To perform analysis on each profile based on previous posts, we first compute the average number of likes on a profile out of all of the posts to establish a threshold of satisfiable performance. The influence of each keyword on the profile is represented by the cumulative difference with the mean number of likes, positive value representing positive influence toward the performance of the account, and vice versa. Subsequently, we applied the well-trained machine learning model to determine whether the sentimental polarity of text and image in each post of the profile are misaligned, which will be denoted once the number of likes fall under the average.The success score of each post is computed by p-value with the specific z-score under normal distribution, rescaled in the range of [-10, 10]. In addition, the key words and attributes imposing significant influence on the post are identified in comprehensive analysis.
Challenges I ran into
For the front end, there were difficulties in communicating what we expected from the back end, however through writing everything down and clarifying exactly what JSON we would use to communicate, we were able to overcome the challenge. Additionally, mobile development was very difficult at many points and required thorough testing in mobile devices connected to a local Python HTTP server.
Accomplishments that I'm proud of
We’re proud of both the subtle animations, grand design, and usefulness of the app.
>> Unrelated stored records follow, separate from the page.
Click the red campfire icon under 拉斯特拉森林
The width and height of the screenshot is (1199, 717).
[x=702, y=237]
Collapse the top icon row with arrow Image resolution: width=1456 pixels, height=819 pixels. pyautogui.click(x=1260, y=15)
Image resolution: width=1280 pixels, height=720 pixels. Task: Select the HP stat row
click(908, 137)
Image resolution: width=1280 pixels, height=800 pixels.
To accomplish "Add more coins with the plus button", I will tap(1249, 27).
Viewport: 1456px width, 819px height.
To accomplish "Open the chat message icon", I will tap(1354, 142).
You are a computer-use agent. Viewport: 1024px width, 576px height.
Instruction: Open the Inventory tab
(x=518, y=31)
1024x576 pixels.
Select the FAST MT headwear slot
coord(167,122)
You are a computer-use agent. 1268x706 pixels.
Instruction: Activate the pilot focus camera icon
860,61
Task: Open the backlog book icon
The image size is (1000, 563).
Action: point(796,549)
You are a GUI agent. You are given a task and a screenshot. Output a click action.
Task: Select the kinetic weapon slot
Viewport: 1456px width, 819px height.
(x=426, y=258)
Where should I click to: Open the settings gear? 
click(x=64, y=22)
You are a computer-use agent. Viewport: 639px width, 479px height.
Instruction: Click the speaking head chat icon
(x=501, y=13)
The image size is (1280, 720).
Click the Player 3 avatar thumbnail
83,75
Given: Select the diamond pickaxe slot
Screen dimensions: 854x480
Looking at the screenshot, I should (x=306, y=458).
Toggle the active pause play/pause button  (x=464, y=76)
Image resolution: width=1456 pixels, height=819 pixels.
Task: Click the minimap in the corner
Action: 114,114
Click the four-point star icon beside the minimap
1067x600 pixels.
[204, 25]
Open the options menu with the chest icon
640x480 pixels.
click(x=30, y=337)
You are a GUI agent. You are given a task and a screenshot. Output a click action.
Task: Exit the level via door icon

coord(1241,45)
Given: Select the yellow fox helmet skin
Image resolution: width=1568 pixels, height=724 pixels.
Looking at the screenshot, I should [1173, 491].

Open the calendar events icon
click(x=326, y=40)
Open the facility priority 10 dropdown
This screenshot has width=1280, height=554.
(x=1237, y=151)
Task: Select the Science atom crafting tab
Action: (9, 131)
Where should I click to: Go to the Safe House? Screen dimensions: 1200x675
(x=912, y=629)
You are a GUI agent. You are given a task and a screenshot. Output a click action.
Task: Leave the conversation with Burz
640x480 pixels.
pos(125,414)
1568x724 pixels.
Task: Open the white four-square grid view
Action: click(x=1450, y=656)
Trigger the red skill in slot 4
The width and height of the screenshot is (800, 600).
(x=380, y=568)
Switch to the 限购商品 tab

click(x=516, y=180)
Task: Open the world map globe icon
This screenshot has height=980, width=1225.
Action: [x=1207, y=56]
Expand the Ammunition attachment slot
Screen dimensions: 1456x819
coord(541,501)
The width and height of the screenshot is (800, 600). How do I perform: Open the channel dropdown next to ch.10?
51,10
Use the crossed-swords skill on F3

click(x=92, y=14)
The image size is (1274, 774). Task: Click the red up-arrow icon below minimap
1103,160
Additionally, our team ran very well, as we had a dedicated member for front end web development, back end web development, and data science, allowing us to create a strong result using each of our respective strengths and diverse perspectives.
What I learned
For front-end, we practiced parsing complicated JSON objects, working with Chart.js, researching an Instagram scraper, and further practicing general Bootstrap skills when writing CSS. Additionally, it was fascinating how just one word contributed so much to the rest of posts.
What's next for SocialmedAI
SocialmedAI could be advertised towards businesses, students, and other customer segments to receive a higher user base after a marketing campaign. Additionally, SocialmedAI can expand into analytics on other platforms, such as analyzing Twitter posts, Facebook posts, and more. There were initial plans to track recent sentiment on Twitter for different hashtags, however we ran out of time to implement this idea, though we had real-time graphs being generated with chart.js and a Twitter sentiment analyzing program set up and trained. We briefly brainstormed a feature for uploading an image then, based on past posts, generating a caption for it that will increase maximum engagement, allowing corporations to upload many photos at once, have our service automatic caption generation, and letting them post it later.